Task description → Please reproduce the entries below exactly, starting at the first line and ending with the line that holds "Click the SHOP".

Dataset records →
•••••

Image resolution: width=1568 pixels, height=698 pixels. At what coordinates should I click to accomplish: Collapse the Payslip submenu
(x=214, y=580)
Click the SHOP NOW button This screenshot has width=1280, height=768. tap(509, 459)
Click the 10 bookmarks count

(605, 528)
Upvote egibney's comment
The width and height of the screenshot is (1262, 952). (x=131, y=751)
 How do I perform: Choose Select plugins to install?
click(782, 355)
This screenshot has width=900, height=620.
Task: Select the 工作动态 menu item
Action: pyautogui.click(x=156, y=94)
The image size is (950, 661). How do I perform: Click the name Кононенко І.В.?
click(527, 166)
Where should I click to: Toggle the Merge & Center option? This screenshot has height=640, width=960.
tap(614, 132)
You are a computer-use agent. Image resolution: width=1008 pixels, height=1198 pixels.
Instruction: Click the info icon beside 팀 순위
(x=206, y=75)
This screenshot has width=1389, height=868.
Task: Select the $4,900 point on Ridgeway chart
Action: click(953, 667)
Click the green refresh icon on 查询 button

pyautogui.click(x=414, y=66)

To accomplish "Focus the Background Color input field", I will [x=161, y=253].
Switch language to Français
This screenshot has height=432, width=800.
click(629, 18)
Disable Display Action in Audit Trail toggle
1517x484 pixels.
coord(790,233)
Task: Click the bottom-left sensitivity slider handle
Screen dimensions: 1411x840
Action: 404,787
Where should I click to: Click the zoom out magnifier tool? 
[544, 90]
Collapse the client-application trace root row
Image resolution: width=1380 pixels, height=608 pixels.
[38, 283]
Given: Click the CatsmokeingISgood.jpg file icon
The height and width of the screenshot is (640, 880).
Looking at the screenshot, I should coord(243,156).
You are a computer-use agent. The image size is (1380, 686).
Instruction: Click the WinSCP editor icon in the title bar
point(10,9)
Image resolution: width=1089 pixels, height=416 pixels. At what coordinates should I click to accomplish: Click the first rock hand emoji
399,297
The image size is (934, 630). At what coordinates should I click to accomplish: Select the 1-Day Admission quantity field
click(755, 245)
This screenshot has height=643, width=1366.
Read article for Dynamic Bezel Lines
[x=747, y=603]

•••••

Response for this exercise →
Image resolution: width=1568 pixels, height=698 pixels. At what coordinates should I click to accomplish: Collapse the Payslip submenu
(x=214, y=580)
Click the SHOP NOW button This screenshot has width=1280, height=768. tap(509, 459)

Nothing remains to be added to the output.